Algeria has partially reopened its air borders from 1 June for the first time in over 15 months of the Covid crisis. Many members of France’s large Algerian diaspora are desperate to return home but, with only two flights each week, run by state-run Air Algérie, many are frustrated and angry.
Air Algérie confirmed on Saturday that it would operate six weekly flights to four countries (France, Spain, Tunisia and Turkey) and five airports: Paris, Marseille, Barcelona, Tunis and Istanbul.
For the diaspora in France that means just two flights a week on Tuesdays and Thursdays.
Air Algérie agencies in Paris and Marseille were swamped with customers on Monday, eager to get on the first available flight.
“I’ve been here since 5 am,” a man waiting in front of the office in Marseille on Monday told RFI, “some people have been waiting all night.”
“I want to go back to Algeria, my wife and children are there,” another man said. “I’ve been blocked here in France for 11 months, I just want to go home.”
There were similar levels of frustration and anger in Paris.
“After the government announced flights would resume, they knew that a lot of people would be coming, but they didn’t even bring more staff,” said one man pointing to disabled people and women with children queuing up. “Our Algerian passport isn’t worth anything, we can’t even use it to return to our own country.”
Faced with the huge numbers and increasing tension, Air Algérie announced on social media that it was closing its Marseille and Paris offices because of “security concerns”
Draconian health measures
In addition to difficulties in buying tickets, many found fault with the strict health measures Algerian authorities are applying to travelers.
Passengers must provide a negative PCR test for Covid-19 dated less than 36 hours before the date of travel, then quarantine for five days in a designated hotel at their own expense.
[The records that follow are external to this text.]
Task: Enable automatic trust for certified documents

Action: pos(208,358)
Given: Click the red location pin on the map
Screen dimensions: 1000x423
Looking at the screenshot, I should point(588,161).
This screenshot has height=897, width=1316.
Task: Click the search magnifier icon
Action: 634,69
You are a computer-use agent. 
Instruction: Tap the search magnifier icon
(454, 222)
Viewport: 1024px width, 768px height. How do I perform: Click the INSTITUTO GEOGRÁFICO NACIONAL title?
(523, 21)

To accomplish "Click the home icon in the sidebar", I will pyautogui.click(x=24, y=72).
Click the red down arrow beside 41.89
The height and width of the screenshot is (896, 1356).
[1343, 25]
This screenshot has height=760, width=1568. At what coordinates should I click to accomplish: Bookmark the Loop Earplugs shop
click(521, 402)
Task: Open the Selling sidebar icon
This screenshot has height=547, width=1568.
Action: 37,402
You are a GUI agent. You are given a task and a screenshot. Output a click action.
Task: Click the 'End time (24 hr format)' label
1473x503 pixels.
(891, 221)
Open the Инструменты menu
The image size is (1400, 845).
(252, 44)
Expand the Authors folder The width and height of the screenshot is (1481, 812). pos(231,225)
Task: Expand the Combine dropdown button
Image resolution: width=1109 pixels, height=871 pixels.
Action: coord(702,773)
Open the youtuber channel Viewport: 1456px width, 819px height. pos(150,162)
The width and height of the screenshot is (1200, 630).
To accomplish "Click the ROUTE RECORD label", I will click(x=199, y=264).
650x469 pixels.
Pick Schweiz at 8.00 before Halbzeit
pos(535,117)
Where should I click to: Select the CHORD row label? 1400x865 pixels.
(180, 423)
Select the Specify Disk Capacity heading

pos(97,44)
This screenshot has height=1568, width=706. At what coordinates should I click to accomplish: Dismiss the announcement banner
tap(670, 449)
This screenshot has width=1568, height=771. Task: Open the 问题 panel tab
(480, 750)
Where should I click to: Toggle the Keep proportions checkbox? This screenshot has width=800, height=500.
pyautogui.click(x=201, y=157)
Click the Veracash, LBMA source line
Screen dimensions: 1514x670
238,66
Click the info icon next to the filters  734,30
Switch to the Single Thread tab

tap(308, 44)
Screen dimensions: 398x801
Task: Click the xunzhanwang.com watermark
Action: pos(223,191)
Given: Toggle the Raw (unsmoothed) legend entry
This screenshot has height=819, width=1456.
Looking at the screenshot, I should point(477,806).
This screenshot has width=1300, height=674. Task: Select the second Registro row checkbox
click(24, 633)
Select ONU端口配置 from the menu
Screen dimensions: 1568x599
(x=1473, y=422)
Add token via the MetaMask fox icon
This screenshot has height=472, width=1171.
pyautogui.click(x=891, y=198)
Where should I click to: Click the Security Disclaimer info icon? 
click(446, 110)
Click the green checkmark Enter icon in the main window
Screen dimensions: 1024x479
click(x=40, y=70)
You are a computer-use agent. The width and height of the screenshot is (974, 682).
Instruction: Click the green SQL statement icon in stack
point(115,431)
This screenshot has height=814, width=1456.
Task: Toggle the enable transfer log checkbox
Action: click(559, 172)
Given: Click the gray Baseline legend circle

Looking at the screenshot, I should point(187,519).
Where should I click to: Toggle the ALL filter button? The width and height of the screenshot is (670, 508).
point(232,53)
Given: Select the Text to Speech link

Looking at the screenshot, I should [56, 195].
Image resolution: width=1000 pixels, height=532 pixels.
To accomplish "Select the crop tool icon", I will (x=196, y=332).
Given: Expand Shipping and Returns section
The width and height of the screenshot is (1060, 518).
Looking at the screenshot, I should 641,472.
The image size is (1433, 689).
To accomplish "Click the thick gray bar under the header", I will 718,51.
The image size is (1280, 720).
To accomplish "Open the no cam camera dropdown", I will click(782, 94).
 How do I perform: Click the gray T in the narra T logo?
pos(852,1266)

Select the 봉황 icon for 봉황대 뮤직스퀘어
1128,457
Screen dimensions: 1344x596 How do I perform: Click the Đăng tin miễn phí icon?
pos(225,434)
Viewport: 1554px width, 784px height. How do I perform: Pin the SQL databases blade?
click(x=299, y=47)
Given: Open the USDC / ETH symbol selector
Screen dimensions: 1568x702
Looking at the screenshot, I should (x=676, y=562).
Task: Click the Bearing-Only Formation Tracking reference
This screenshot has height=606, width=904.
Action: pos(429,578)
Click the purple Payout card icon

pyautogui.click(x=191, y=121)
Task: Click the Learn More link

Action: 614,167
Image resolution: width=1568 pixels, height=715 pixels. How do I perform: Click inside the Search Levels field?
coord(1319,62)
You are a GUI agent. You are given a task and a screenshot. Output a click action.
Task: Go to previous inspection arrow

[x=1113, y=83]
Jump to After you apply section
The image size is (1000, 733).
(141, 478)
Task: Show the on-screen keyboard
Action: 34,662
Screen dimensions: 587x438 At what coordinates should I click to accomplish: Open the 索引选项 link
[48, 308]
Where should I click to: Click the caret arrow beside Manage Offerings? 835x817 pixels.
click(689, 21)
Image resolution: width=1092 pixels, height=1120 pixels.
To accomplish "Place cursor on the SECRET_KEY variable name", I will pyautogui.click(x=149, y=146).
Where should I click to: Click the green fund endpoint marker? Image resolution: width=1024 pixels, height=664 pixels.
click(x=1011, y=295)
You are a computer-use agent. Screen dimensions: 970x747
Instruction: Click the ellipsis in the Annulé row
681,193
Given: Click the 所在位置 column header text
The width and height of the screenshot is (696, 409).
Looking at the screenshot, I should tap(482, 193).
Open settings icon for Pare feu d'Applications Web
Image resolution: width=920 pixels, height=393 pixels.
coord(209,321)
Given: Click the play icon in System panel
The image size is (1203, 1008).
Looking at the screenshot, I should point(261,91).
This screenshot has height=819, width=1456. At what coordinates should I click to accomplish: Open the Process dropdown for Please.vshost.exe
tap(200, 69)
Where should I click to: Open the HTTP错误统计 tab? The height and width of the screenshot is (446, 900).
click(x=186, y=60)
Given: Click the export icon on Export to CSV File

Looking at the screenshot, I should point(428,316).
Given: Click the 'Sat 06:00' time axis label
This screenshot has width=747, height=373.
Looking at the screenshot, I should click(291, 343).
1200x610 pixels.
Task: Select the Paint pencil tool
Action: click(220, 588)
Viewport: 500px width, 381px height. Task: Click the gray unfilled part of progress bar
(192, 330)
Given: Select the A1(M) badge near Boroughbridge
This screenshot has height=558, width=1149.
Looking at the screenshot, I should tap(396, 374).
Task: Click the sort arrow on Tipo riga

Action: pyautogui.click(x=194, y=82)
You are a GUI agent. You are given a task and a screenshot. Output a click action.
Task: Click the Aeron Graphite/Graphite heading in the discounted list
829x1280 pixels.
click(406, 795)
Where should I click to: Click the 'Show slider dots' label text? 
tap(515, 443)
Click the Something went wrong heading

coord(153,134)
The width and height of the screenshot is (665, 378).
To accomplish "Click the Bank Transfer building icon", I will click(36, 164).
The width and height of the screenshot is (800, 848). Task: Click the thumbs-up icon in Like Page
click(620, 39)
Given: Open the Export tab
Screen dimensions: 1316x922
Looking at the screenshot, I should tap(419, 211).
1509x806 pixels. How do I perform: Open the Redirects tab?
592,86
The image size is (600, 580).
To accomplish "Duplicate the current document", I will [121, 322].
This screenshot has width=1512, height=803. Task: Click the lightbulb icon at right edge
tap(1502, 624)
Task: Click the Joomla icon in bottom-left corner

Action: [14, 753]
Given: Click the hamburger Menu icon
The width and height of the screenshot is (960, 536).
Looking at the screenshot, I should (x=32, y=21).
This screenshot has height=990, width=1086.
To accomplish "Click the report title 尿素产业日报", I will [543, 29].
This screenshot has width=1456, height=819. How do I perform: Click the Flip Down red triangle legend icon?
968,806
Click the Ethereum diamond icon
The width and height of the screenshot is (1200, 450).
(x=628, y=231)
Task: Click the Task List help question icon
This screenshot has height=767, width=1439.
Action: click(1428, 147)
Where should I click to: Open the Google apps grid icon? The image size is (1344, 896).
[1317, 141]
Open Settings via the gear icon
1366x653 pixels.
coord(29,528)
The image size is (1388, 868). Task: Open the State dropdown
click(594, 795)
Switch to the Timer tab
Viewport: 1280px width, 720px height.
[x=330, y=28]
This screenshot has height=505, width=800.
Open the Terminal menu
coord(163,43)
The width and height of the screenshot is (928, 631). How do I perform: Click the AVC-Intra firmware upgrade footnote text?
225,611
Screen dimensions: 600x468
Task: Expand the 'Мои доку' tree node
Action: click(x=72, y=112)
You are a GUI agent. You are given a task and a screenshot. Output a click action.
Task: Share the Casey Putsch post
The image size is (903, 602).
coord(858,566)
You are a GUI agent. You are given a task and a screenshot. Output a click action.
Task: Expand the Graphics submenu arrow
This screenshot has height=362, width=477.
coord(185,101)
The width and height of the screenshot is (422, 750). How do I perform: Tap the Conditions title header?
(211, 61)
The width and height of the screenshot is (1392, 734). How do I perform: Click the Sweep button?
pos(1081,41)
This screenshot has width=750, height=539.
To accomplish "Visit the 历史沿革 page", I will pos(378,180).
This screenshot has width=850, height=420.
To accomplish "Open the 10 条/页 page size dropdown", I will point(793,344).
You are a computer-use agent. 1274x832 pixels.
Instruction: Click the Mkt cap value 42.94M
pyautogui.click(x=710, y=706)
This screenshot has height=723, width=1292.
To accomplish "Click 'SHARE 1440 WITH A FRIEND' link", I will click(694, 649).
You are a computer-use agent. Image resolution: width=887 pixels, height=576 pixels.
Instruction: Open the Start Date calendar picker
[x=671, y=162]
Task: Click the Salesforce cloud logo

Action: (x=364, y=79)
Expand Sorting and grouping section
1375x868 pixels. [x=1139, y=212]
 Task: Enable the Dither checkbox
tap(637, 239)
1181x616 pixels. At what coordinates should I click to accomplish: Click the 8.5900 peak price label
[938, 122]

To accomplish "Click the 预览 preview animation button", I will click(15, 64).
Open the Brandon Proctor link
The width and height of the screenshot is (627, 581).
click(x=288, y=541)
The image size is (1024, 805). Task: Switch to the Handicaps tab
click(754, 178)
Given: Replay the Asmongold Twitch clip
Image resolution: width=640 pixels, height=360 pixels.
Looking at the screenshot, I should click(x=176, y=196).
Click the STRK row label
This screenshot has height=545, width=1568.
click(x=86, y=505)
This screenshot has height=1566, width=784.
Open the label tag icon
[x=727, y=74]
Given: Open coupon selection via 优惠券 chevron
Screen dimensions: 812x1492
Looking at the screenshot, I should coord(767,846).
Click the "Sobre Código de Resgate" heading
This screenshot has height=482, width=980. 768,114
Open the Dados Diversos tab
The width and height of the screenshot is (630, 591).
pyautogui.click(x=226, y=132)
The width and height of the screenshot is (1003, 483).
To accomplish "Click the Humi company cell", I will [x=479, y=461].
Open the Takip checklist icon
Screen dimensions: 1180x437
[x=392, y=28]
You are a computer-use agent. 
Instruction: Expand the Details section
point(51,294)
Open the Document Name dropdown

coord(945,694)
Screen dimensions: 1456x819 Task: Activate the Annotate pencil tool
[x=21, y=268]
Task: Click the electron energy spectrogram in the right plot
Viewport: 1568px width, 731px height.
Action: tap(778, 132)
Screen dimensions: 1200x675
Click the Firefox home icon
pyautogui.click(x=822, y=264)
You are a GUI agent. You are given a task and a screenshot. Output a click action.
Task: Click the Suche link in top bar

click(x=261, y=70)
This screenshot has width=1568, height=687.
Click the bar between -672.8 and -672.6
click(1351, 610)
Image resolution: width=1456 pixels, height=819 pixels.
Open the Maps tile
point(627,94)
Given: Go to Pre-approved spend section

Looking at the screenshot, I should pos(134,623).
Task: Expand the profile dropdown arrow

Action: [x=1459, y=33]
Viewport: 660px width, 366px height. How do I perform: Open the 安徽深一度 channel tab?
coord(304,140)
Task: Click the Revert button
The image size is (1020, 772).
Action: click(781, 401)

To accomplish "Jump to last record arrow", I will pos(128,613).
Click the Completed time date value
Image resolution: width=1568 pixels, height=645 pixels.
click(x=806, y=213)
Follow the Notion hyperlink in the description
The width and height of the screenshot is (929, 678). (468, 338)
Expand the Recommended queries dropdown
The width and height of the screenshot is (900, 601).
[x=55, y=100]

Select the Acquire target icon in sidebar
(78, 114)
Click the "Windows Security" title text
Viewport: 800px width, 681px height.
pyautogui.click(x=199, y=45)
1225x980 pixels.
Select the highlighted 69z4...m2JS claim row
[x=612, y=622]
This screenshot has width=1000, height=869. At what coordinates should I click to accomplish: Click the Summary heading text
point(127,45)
Anyone testing positive for Covid-19 at the end of those five days, has to self-isolate for a further 5 days.
The resulting package is prohibitively expensive for some people.
“The ticket from Paris costs 598 euros. Then the quarantine costs between 270 euros and 300 euros, that makes close to 900 euros in total,” a young Algerian told RFI in Marseille.
“There’s no logic in having a negative PCR test and compulsory quarantine,” said another man among the angry crowd. “You can see the decisions are arbitrary. The authorities show no consideration for the people whatsoever.”
On Sunday, President Abdelmadjid Tebboune showed some flexibility, issuing an order that “students and low-income seniors be exempted” from paying the quarantine fees.
It was also decided to “lower the accommodation fees by 20 percent for Algerians returning to the country”. The fees had been set at 41,000 dinars (250 euros).
The concessions come after several days of protests by members of the diaspora in front of consulates in Paris and other big cities in France.
Dissatisfaction remains, however, over the fact Air Algérie is offering just five services.
In a statement issued on Sunday, a collective of Algerians abroad reiterated its “rejection of the opening of only five services” and asked “to be able to buy airline tickets from other foreign companies and thus alleviate the pressure on Air Algérie”.
Meanwhile several Algerian doctors have pointed out the merits of a progressive return to international travel. The country is way behind with its vaccination campaign and it’s thanks to the drastic lockdown introduced at the beginning of the pandemic that Algeria’s health situation is not worse.
Algeria has so far reported 128,456 coronavirus cases, including 3,460 deaths.